El periodista Carl Zimmer del New York Times recuerda en un artículo que en 1992 un grupo de científicos de la NASA se reunió para buscar la definición de lo que es la vida. Y la encontraron: “La vida es un sistema químico autosostenible capaz de experimentar una evolución darwiniana”.

Esa definición de vida, tan alejada de la religión y de los mitos, es una maravilla de síntesis. El fin de la vida es, simplemente, vivirla. No irse al cielo ni al infierno. (Si quieren discutir en una reunión, les recomiendo que saquen este tema a colación.)

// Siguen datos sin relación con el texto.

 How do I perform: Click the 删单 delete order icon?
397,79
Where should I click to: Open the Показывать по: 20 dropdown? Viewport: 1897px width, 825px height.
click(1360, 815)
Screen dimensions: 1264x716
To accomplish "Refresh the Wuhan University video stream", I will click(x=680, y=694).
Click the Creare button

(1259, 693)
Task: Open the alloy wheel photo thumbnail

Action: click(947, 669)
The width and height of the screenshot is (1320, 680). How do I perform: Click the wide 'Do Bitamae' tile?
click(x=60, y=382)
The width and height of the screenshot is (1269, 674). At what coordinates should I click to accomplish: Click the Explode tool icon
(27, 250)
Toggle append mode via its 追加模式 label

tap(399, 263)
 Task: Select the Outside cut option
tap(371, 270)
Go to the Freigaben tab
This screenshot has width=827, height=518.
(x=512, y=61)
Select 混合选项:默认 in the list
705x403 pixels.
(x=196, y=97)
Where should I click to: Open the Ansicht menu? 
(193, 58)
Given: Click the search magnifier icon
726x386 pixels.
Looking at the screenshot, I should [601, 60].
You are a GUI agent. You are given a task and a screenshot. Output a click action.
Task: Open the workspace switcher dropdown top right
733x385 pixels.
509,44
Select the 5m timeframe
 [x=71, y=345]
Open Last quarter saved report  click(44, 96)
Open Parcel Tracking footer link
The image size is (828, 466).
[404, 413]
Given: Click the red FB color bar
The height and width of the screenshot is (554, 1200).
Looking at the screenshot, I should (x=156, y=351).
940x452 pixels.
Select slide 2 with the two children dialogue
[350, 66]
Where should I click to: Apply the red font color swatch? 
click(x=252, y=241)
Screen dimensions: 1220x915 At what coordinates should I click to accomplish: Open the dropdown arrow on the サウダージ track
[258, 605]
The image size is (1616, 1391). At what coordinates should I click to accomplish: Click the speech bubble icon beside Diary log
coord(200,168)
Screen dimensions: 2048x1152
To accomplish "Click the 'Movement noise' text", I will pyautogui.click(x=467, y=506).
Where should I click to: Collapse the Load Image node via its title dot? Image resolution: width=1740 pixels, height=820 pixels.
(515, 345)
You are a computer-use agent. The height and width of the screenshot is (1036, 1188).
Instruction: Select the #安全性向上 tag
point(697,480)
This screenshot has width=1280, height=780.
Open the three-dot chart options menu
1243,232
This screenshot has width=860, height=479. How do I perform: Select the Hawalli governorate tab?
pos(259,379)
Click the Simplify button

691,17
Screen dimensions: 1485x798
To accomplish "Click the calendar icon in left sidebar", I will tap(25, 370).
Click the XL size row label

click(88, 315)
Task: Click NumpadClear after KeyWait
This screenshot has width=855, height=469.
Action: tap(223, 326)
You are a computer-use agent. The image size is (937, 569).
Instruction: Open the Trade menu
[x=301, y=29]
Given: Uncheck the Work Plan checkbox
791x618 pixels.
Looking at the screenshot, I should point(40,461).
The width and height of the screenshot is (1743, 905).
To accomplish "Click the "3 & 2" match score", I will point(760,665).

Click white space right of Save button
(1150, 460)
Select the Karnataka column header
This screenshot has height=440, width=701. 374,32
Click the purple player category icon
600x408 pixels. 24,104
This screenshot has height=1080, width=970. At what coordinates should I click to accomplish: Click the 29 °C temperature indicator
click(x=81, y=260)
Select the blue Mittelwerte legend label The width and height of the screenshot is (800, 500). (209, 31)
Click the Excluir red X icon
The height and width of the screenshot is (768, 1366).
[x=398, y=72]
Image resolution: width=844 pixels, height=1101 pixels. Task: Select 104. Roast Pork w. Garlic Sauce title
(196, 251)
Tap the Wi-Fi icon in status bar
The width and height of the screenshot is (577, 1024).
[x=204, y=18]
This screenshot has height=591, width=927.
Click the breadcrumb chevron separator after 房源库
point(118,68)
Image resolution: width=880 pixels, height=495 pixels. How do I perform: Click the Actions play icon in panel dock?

Pero hoy de lo que quería hablar era de futbol y de cómo nos hemos tenido que adaptar luego de más de cinco millones de muertes por el coronavirus en el planeta. Es la vida reinventándose y buscando huequitos para crecer y reproducirse. En el caso del Covid-19 se trató de una batalla a muerte: nosotros contra el virus. Al final, creo que acabaremos por soportarlo más no desaparecerá por completo.

Mientras que en Estados Unidos casi toda la gente que conozco ya se vacunó, hay muchos países donde millones todavía están esperando su turno. Es, lo reconozco, totalmente injusto. Pero ese poderío económico estadounidense -que se traduce en muchas más vacunas de las necesarias- nos permitió a mis amigos y a mí a regresar a la cancha de futbol. Somos afortunados.

En el último partido metí un gol. Cosa rara. Y mis amigos me lo celebraron como si fuera un campeonato mundial. Oí su risa, sentí el sol en mi cara y supe que, por esta vez, habíamos ganado. Estamos vivos.